From the chain rule, it follows that $\alpha'*$($s(t))$=$\alpha'*$($s$)$v(t)$, where $v(t)$=$s'(t)$.
Since $\alpha*$($s$) is a function of $s$, it follows that |$\alpha'*$($s$)|=1. So, he defines the unit tangent vector field to $\alpha*$($s$) as $T*(s)$=$\alpha'*$($s$).
He also defines another unit tangent vector field $T(t)$=$T*(s)$.
$T(t)$ is the unit tangent vector vector field to the curve $\alpha$($t$).
From the chain rule expansion above, we then have that $T(t)$ =$\frac{\alpha'*(s(t))}{v(t)}$. Everything up to this point makes sense to me. However, I have some qualms with the way he calculates $T'(t)$.
He states that $T'(t)$= $T'*(s)$$v(t)$. This would seem to say that $T(t)$=$T*(s(t))$ because $T'*(s(t))$= $T'*(s)$$v(t)$. But from our definition, we have that $T*(s)$=$T(t)$.
This is the issue I am stuck on. How can $T*(s(t))$=$T*(s)$, since $s(t)$ is some function of time while $s$ is just a variable. I know that through his so-called "functional notation" he says that $s$=$s(t)$, but I find it hard to believe that we can just substitute between them at will.

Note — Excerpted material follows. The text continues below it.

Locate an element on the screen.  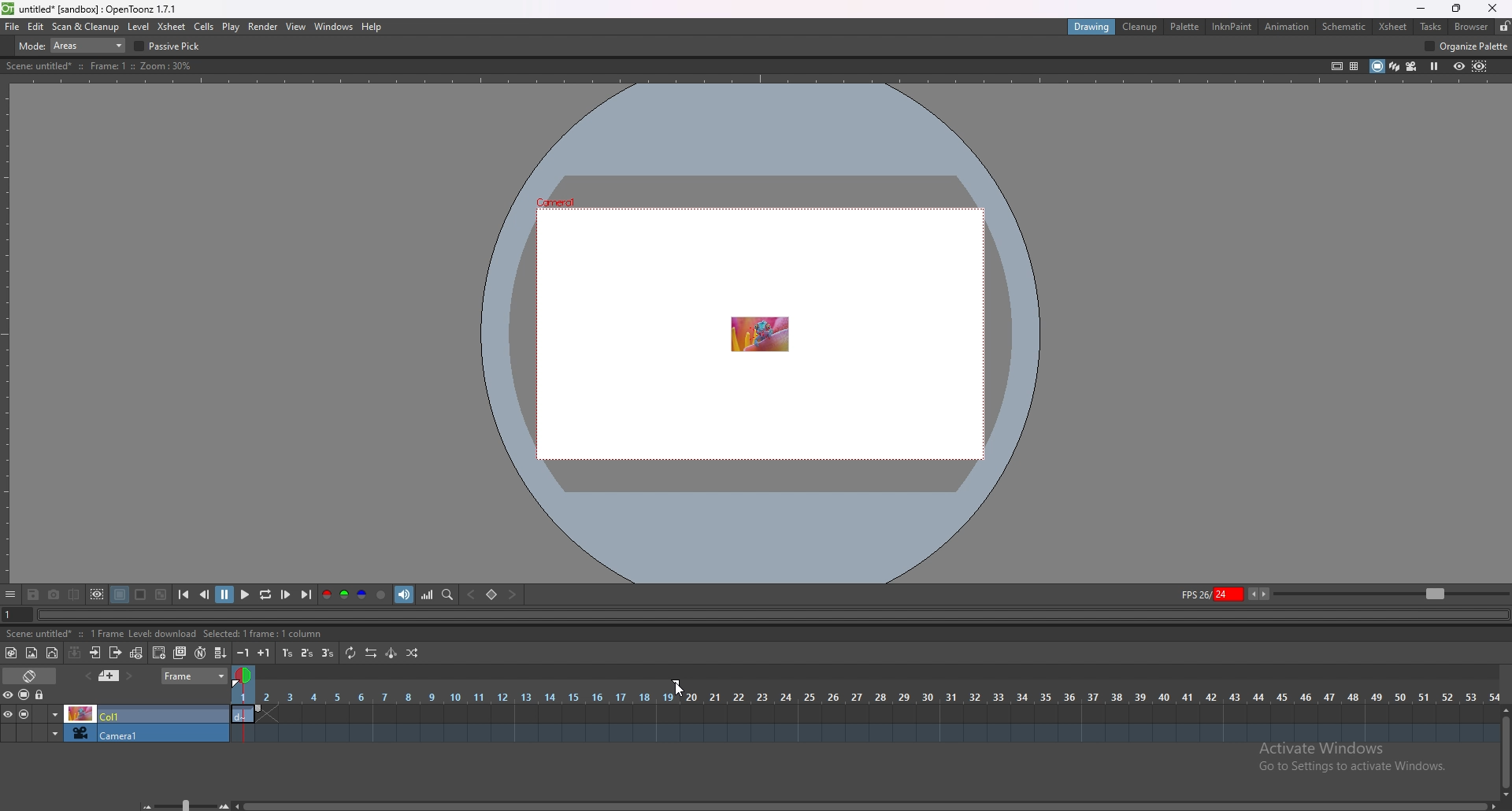
close is located at coordinates (1493, 8).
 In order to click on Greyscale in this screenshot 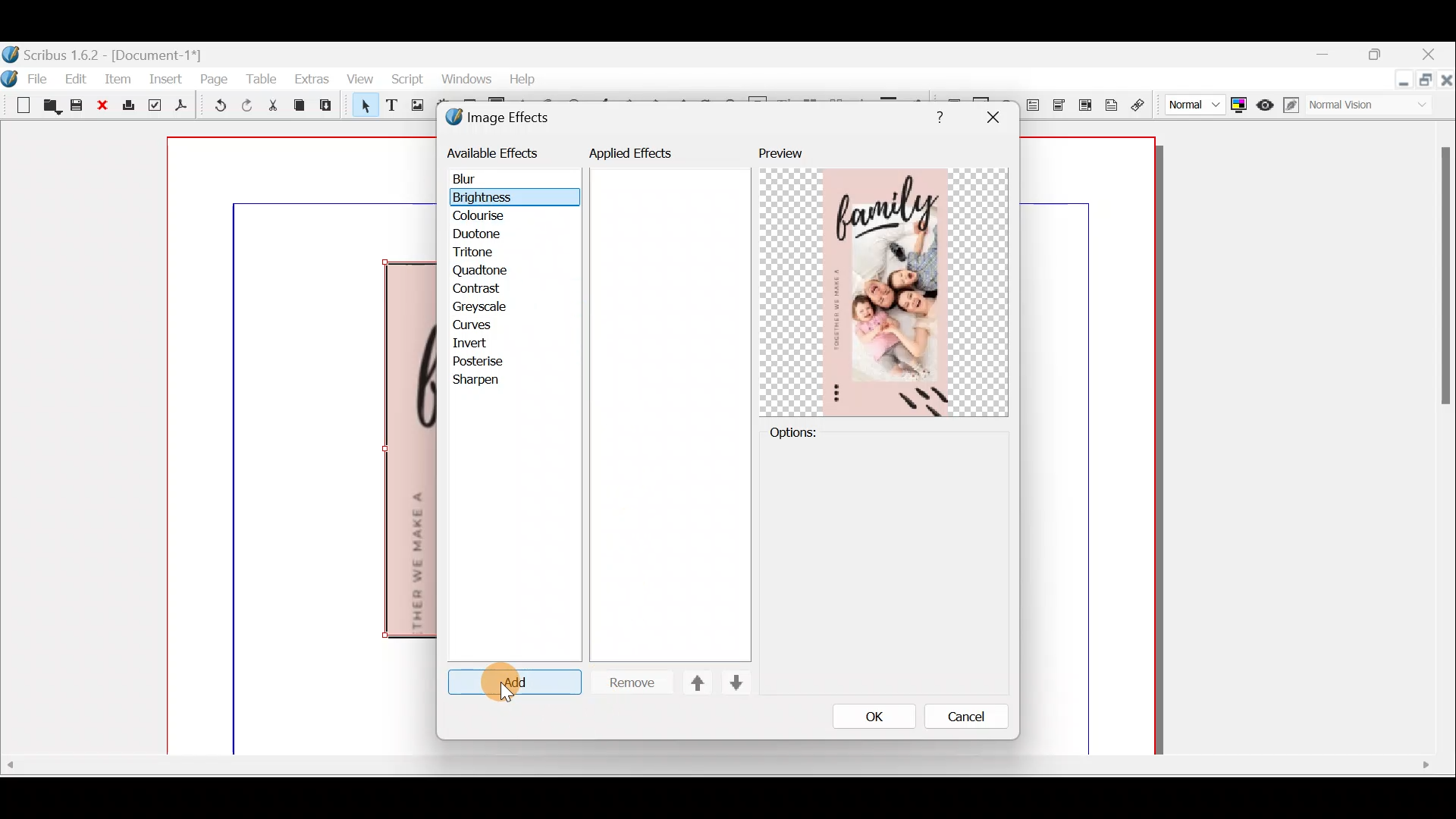, I will do `click(485, 308)`.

I figure I also ought to mention that I tried to define a new tangent vector $T!(t(s))$=$T*(s)$ and tried to calculate $T'*(s)$ using this substitution, but I have had little success with this method.
Thanks in advance.
In the definition of $T(t)$, $s$ is not “just a variable”. The variable $s$ depends on the variable $t$ by the function $s(t)$. So when he defines $T(t)=T^*(s)$ it means given $t$, in order to find $T(t)$ we need to find $s=s(t)$ and $T(t)=T^*(s)$.